Drone technology has been explored in recent years for a wide range of commercial and military applications.

“We’re going to see commercial opportunities (for drones) exploding in the next three to five years, with everything from aerial surveys, package delivery ... emergency management (and a) broader area of awareness of what’s going on in the next five years,” said Kyle Snyder, director of the NGAT Center.

Snyder said NCSU is the only UNC-system school working on drone technology, but researchers at other schools are contributing.

He said Elizabeth City State University, UNC-Charlotte, N.C. State Agricultural & Technical University and the computer science department of UNC-Chapel Hill are all collaborating with NCSU in developing projects regarding drones.

Snyder said he thinks drone technology will help the state economically.

“I think you can expect to see lots of jobs, lots of activity, lots of flying, lots of new markets being created,” he said.

He said NGAT is the only entity approved by the state chief information officer to conduct drone research.

But some are also raising privacy and safety concerns surrounding drone use.

Sarah Preston, policy director for the state chapter of the American Civil Liberties Union, said the challenges of regulating drone-focused legislation will be substantial.

“I think it’s a pretty complicated issue, and there are going to be both public, governmental uses as well as private uses that are going to have to be regulated appropriately,” she said. “So I think from the perspective of advancing the use of drones, the biggest problem is going to just be figuring out the best way of regulating both private and public uses.”

Preston said the ACLU is primarily concerned with governmental use of drones.

“We are concerned about privacy interests so we’ve been advocating for protections of privacy, basically requiring law enforcement to get a warrant if they’re going to conduct surveillance — using the drones — of citizens or property, privately owned property,” she said.

Preston said the only policies regulating drone use come from the Federal Aviation Administration, but that state legislators are working to develop further guidelines.

N.C. Rep.

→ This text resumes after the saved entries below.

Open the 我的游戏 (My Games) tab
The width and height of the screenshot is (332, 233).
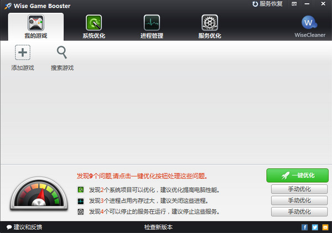pos(36,26)
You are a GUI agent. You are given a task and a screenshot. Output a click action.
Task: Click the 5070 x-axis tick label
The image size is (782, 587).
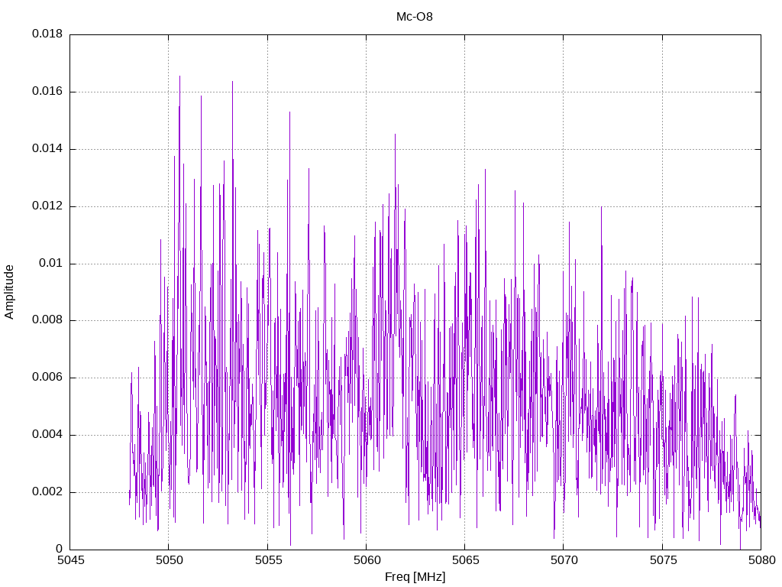point(564,560)
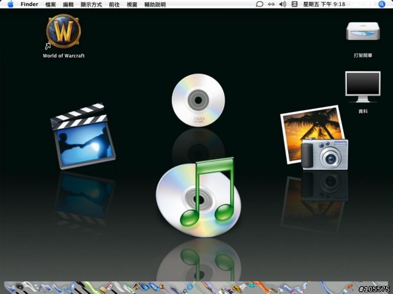Open the 資料 monitor-shaped desktop icon

coord(362,87)
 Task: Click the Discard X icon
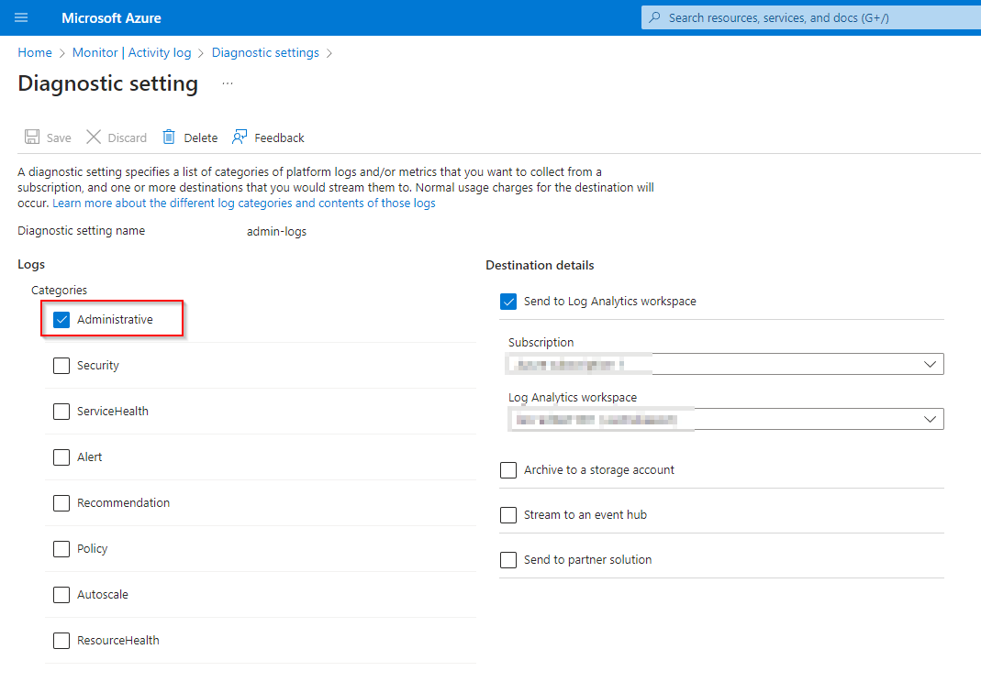tap(94, 138)
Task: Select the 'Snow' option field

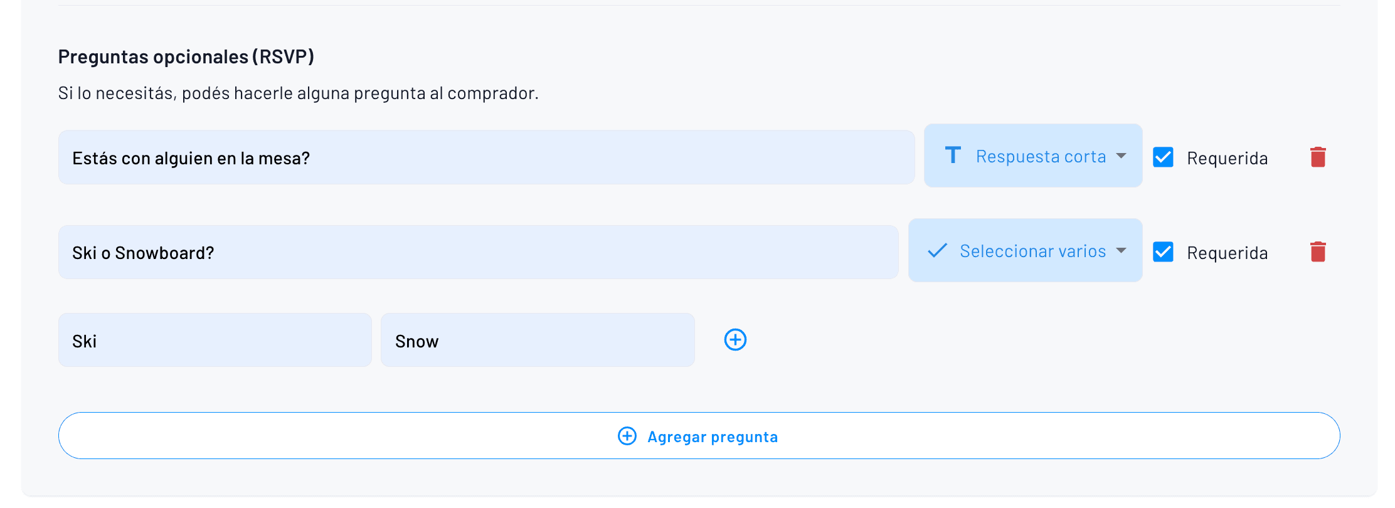Action: [x=538, y=340]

Carl Ford, R-Cabarrus, who serves on the N.C. House Committee on Unmanned Aircraft Systems, said privacy and safety issues are the main focus of the state’s potential legislation on drones.

“We want to make sure people’s privacy is protected without a doubt,” he said.

Ford said most of the framework for privacy protection already exists in the state’s laws and will be considered in future legislation.

“No one can look in your window, no one can fly over your home and photograph it now unless they’ve got the proper permits and everything on it for the counties or whatever, or as property taxes go,” he said.

Ford also said he expects drone use to increase significantly in the next decade.

“I think it has the potential to just explode,” he said.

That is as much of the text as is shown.